Marshmallows
We like to lead with humor, a two-woman show to let the medical staff know how unflappable we are.
I’ve bullied the sonogram technician into revealing what he sees so we don’t drive ourselves crazy waiting for the radiologist.
The tech swivels his rolling chair to face us to say the lymph nodes in your gut are “the size of Jet-puffed marshmallows.”
Now I’m wishing I’d just left it alone. And I’ve got something new to add to my growing lists of forbidden foods. In the years to come, the smell of baking banana bread like yours will bring me to my knees. Just the thought of the too-green mint chocolate chip ice cream I coaxed you into eating that last summer will forever make my stomach turn.
“What did he say?” you elbow me, impatient.
I’m the filter for all medical news since your hearing was stolen by platinum chemotherapy two cancers ago. There’s a New Yorker cartoon in there somewhere—the professional violist rendered deaf overnight.
“The lymph nodes are in fact enlarged,” I yell, exaggerating each syllable as you study my lips, the blue mask pulled down.
My great fear is having to repeat myself.
Every time I’m called upon to translate, I struggle to decide which parts to reveal. You know me too well.

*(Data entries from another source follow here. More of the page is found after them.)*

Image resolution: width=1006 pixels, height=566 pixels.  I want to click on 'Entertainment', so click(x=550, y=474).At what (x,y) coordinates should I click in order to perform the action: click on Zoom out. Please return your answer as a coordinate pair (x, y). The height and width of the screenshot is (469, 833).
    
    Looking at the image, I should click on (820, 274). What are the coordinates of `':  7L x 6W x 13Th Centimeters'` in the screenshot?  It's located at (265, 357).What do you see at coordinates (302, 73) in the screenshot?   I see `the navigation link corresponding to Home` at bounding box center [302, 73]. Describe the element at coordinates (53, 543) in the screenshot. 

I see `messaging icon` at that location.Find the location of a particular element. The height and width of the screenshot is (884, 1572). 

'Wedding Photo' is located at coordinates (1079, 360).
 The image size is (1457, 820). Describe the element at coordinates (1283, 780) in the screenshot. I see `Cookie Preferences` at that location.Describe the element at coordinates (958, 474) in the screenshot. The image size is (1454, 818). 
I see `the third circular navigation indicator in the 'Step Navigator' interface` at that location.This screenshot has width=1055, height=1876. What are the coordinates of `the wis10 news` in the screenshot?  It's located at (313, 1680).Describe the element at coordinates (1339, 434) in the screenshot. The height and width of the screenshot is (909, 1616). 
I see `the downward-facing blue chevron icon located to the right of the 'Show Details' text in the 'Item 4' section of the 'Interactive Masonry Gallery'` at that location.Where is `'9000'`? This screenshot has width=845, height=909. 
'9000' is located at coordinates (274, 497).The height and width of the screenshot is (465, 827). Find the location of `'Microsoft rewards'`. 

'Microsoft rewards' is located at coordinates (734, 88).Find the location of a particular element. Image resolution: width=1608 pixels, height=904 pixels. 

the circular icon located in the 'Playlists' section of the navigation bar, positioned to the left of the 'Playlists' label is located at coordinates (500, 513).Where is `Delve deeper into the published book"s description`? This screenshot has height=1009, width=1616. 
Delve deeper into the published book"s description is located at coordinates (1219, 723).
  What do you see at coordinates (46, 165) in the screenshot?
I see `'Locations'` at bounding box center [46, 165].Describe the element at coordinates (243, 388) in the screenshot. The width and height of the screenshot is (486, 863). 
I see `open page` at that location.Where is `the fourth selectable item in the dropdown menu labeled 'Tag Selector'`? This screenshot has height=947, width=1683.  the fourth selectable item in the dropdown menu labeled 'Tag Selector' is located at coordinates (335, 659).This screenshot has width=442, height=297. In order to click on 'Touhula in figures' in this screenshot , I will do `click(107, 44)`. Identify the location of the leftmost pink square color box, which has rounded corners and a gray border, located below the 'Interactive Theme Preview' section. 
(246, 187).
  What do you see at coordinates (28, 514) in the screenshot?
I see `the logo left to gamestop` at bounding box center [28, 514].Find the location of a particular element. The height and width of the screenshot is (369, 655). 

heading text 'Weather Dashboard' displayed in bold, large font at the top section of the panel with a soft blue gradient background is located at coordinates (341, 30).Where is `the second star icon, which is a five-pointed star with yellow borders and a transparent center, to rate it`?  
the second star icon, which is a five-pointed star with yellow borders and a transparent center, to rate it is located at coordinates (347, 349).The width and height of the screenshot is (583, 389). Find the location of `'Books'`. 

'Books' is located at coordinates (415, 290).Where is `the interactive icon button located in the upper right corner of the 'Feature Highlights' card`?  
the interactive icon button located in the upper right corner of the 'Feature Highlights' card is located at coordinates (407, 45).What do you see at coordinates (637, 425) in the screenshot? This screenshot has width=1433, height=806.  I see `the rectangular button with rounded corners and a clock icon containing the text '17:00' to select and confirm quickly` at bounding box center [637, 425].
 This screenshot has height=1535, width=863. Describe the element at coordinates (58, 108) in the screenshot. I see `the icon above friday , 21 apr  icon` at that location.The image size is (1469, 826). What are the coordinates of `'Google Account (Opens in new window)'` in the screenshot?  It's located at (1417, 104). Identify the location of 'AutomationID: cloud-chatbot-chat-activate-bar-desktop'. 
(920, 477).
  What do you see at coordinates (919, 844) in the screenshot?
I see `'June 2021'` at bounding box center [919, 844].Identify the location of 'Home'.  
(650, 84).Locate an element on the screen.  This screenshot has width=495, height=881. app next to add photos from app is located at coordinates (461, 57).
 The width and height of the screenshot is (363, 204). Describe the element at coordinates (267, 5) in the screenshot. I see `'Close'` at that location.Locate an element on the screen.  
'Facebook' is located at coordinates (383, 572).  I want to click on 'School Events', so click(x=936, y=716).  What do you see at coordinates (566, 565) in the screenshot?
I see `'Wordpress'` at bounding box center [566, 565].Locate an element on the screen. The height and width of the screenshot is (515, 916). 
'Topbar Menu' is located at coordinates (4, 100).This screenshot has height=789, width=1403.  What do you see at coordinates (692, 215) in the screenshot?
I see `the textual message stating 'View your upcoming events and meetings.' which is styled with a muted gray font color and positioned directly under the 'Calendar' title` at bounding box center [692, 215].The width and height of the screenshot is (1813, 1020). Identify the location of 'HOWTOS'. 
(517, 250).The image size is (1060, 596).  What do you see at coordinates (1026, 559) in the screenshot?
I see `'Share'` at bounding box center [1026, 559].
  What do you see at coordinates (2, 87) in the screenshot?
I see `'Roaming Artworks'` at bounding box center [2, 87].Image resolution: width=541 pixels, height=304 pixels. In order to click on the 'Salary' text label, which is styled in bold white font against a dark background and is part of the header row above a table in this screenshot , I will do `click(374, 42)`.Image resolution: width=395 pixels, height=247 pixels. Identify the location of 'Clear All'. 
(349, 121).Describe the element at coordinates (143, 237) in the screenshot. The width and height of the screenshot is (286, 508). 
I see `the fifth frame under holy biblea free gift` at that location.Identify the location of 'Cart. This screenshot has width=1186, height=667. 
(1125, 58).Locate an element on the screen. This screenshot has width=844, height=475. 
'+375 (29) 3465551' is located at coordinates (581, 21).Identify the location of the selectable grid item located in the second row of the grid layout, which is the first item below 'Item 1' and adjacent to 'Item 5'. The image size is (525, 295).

“Tell me every word,” you whisper. Your voice has a little less fight in it.
Maybe we could forget all about this. I’ll just lift your withering frame into my arms and we’ll escape through the sliding glass doors to the cold winter sun, just the two of us.
But you’re waiting, staring at me with those green-marble irises I have too.
“The technician said they are the size of jumbo marshmallows,” I say loudly, rolling my eyes so you’re aware how much I hate him. I’d like you to know it’s perfectly fine if you’d like to hate him too. He rises to his feet and leaves us alone in the room.
You and I know better than most what this news means.
Finally you speak but your voice is hoarse. I open a new bottle of water and bring it to your lips.
I move my ear close to your lips and you try again.
“A thing like this really makes you think twice about s’mores, doesn’t it?”


What a special person. And, a heartbreaking story.